Problem requirements » If a line in the data below contains the word "agent", copy it out.

BEGIN Dataset extract

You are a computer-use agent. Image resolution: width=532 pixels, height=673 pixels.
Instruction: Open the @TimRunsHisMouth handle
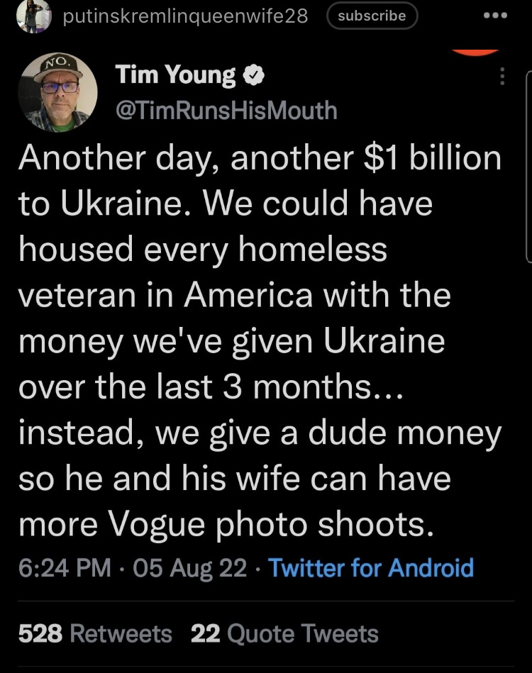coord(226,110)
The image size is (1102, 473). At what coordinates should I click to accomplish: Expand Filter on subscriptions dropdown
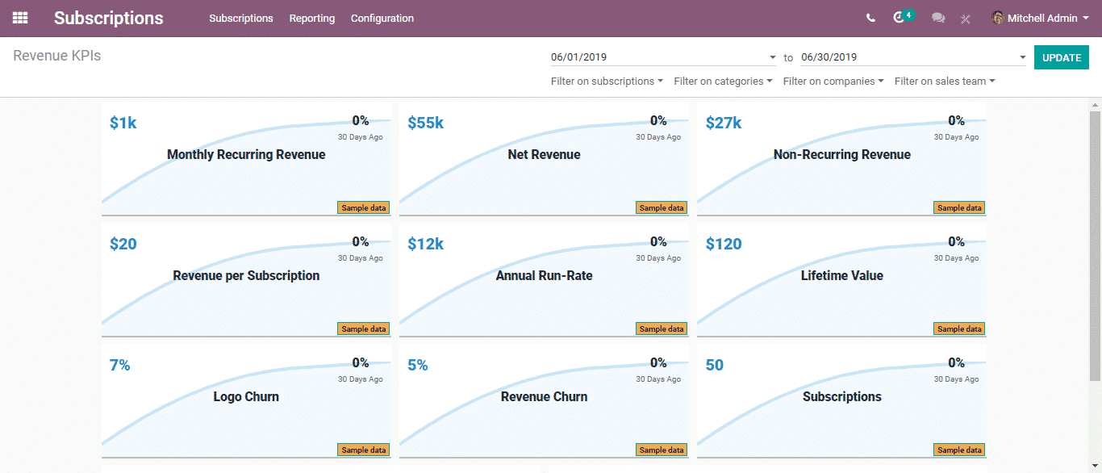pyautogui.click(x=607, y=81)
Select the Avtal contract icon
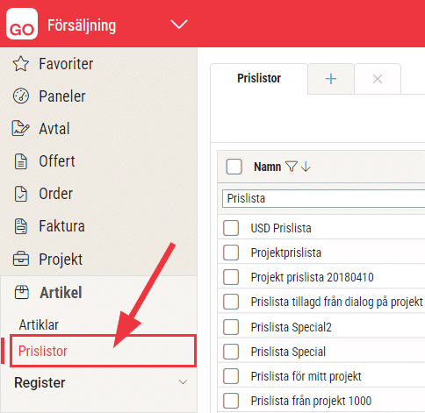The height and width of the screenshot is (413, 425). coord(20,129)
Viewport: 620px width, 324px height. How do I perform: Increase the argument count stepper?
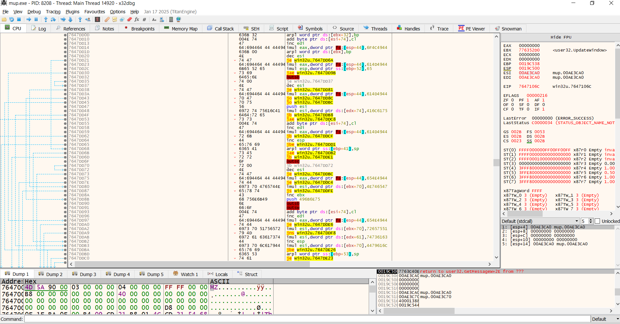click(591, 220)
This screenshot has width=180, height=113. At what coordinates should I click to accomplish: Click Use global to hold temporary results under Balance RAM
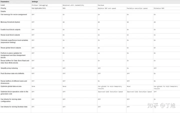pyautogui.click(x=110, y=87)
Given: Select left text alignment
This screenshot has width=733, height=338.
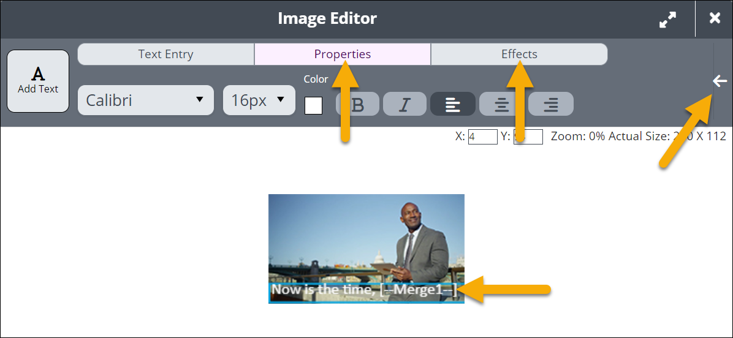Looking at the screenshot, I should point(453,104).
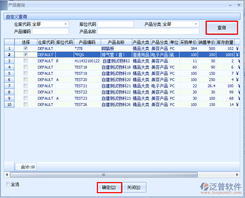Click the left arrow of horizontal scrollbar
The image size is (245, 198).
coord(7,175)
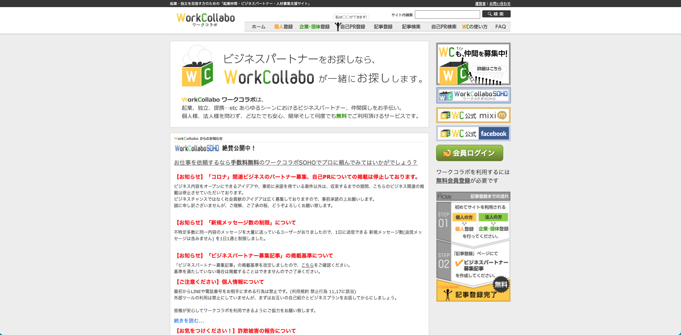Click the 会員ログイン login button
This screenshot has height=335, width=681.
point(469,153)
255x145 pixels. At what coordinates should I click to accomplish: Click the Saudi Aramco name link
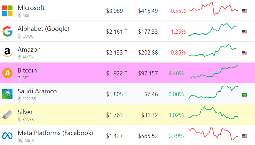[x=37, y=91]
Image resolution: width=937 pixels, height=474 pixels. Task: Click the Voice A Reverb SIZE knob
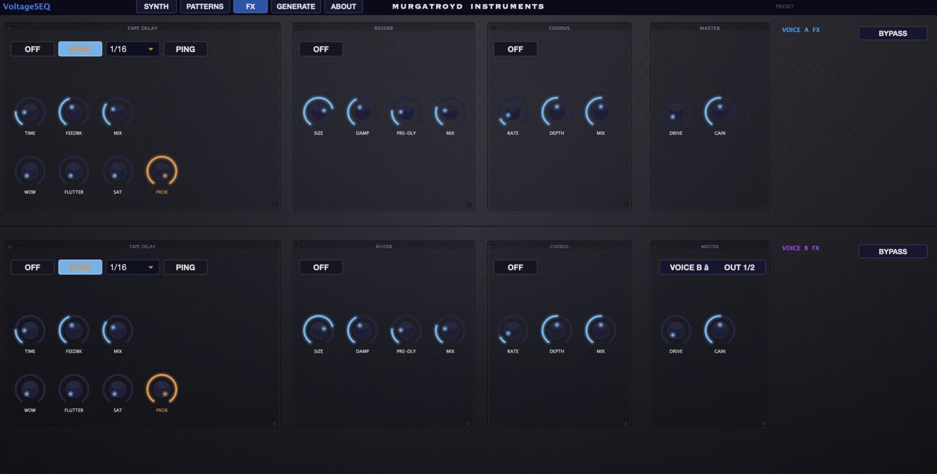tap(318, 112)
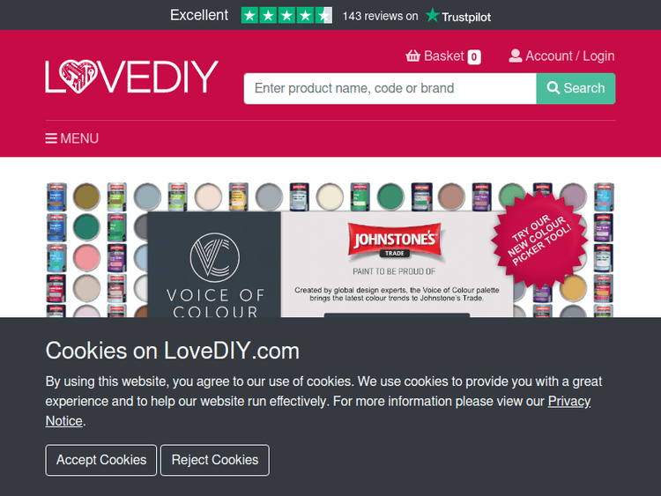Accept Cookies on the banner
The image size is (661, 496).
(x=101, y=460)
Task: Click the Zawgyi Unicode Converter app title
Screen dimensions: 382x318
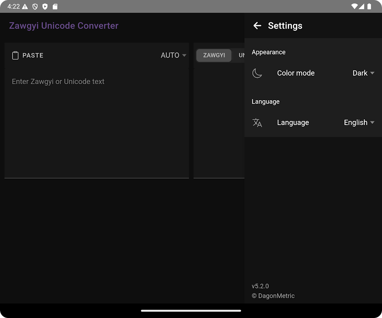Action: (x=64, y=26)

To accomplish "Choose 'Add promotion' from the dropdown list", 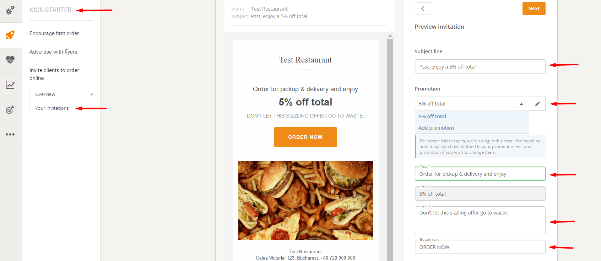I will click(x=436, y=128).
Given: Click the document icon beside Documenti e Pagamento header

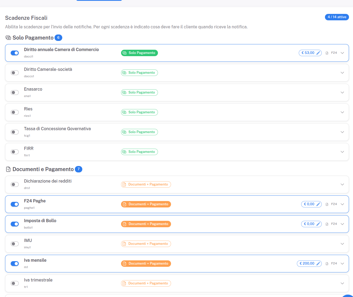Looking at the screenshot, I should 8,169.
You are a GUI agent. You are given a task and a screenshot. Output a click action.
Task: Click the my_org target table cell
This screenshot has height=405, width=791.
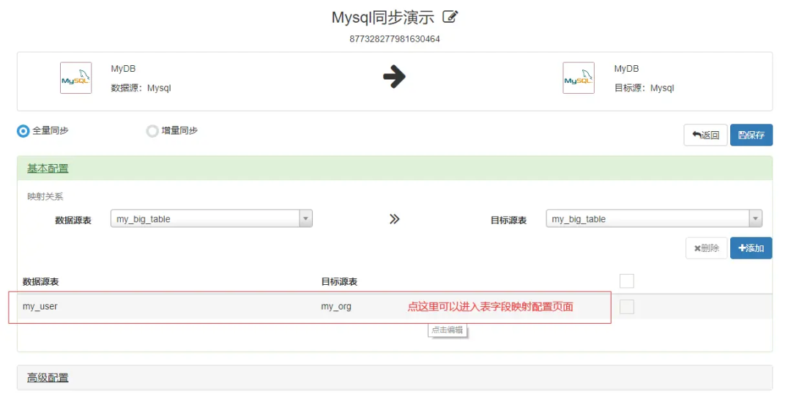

END Dataset extract

Task result »
You are a computer-use agent. Image resolution: width=532 pixels, height=673 pixels.
You are a GUI agent. You are given a task and a screenshot. Output a click action.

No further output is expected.